■ WHAT TO WORK ON:
Reproduce each of the entries that follow, exactly.
___ RECORDS SUPPLIED ___
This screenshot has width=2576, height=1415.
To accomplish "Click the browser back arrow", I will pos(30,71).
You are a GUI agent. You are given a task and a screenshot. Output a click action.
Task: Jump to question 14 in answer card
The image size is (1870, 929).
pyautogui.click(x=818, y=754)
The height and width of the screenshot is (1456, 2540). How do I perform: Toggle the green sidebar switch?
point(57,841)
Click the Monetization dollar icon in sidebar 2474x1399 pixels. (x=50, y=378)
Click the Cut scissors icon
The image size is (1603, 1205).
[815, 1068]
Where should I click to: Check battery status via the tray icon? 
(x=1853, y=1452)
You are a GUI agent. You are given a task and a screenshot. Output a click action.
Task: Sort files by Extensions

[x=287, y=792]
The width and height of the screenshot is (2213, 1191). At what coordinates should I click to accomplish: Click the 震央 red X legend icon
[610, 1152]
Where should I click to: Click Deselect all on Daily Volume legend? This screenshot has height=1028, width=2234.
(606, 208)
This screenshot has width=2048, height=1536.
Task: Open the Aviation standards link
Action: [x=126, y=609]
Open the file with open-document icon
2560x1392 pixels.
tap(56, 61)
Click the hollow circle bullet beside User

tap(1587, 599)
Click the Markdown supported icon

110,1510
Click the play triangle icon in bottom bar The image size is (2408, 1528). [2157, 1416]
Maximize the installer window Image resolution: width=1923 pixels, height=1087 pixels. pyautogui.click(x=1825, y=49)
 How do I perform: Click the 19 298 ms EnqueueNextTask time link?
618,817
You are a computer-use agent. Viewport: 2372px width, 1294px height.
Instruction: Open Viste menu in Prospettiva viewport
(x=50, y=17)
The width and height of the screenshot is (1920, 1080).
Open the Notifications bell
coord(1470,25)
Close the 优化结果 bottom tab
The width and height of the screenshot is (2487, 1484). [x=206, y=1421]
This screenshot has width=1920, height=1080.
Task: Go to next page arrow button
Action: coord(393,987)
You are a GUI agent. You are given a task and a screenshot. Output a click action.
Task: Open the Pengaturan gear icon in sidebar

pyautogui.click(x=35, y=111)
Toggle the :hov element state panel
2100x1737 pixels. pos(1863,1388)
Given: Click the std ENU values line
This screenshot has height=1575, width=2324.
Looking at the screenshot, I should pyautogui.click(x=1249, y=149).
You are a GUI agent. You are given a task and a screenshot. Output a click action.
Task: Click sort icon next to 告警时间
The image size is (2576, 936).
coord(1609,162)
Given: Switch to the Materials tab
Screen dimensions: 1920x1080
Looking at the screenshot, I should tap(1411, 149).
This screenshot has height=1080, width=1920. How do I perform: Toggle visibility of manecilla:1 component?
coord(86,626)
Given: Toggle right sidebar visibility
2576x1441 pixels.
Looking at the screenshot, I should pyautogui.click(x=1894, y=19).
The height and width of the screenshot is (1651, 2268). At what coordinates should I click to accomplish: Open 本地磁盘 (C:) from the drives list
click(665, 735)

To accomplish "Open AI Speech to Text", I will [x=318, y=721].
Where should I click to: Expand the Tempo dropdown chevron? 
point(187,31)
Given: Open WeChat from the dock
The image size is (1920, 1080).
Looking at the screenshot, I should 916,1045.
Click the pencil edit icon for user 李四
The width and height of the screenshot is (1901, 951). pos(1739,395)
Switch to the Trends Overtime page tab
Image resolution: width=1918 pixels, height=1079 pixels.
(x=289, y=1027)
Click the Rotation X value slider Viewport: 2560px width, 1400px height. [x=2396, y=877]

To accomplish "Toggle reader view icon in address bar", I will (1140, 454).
___
■ PROBLEM SOLUTION:
This screenshot has width=2576, height=1415.
To accomplish "Click the browser back arrow", I will pos(30,71).
You are a GUI agent. You are given a task and a screenshot. Output a click action.
Task: Jump to question 14 in answer card
The image size is (1870, 929).
pyautogui.click(x=818, y=754)
The height and width of the screenshot is (1456, 2540). How do I perform: Toggle the green sidebar switch?
point(57,841)
Click the Monetization dollar icon in sidebar 2474x1399 pixels. (x=50, y=378)
Click the Cut scissors icon
The image size is (1603, 1205).
[815, 1068]
Where should I click to: Check battery status via the tray icon? 
(x=1853, y=1452)
You are a GUI agent. You are given a task and a screenshot. Output a click action.
Task: Sort files by Extensions

[x=287, y=792]
The width and height of the screenshot is (2213, 1191). At what coordinates should I click to accomplish: Click the 震央 red X legend icon
[610, 1152]
Where should I click to: Click Deselect all on Daily Volume legend? This screenshot has height=1028, width=2234.
(606, 208)
This screenshot has width=2048, height=1536.
Task: Open the Aviation standards link
Action: [x=126, y=609]
Open the file with open-document icon
2560x1392 pixels.
tap(56, 61)
Click the hollow circle bullet beside User

tap(1587, 599)
Click the Markdown supported icon

110,1510
Click the play triangle icon in bottom bar The image size is (2408, 1528). [2157, 1416]
Maximize the installer window Image resolution: width=1923 pixels, height=1087 pixels. pyautogui.click(x=1825, y=49)
 How do I perform: Click the 19 298 ms EnqueueNextTask time link?
618,817
You are a computer-use agent. Viewport: 2372px width, 1294px height.
Instruction: Open Viste menu in Prospettiva viewport
(x=50, y=17)
The width and height of the screenshot is (1920, 1080).
Open the Notifications bell
coord(1470,25)
Close the 优化结果 bottom tab
The width and height of the screenshot is (2487, 1484). [x=206, y=1421]
This screenshot has width=1920, height=1080.
Task: Go to next page arrow button
Action: coord(393,987)
You are a GUI agent. You are given a task and a screenshot. Output a click action.
Task: Open the Pengaturan gear icon in sidebar

pyautogui.click(x=35, y=111)
Toggle the :hov element state panel
2100x1737 pixels. pos(1863,1388)
Given: Click the std ENU values line
This screenshot has height=1575, width=2324.
Looking at the screenshot, I should pyautogui.click(x=1249, y=149).
You are a GUI agent. You are given a task and a screenshot. Output a click action.
Task: Click sort icon next to 告警时间
The image size is (2576, 936).
coord(1609,162)
Given: Switch to the Materials tab
Screen dimensions: 1920x1080
Looking at the screenshot, I should tap(1411, 149).
This screenshot has height=1080, width=1920. How do I perform: Toggle visibility of manecilla:1 component?
coord(86,626)
Given: Toggle right sidebar visibility
2576x1441 pixels.
Looking at the screenshot, I should pyautogui.click(x=1894, y=19).
The height and width of the screenshot is (1651, 2268). At what coordinates should I click to accomplish: Open 本地磁盘 (C:) from the drives list
click(665, 735)

To accomplish "Open AI Speech to Text", I will [x=318, y=721].
Where should I click to: Expand the Tempo dropdown chevron? 
point(187,31)
Given: Open WeChat from the dock
The image size is (1920, 1080).
Looking at the screenshot, I should 916,1045.
Click the pencil edit icon for user 李四
The width and height of the screenshot is (1901, 951). pos(1739,395)
Switch to the Trends Overtime page tab
Image resolution: width=1918 pixels, height=1079 pixels.
(x=289, y=1027)
Click the Rotation X value slider Viewport: 2560px width, 1400px height. [x=2396, y=877]

To accomplish "Toggle reader view icon in address bar", I will (1140, 454).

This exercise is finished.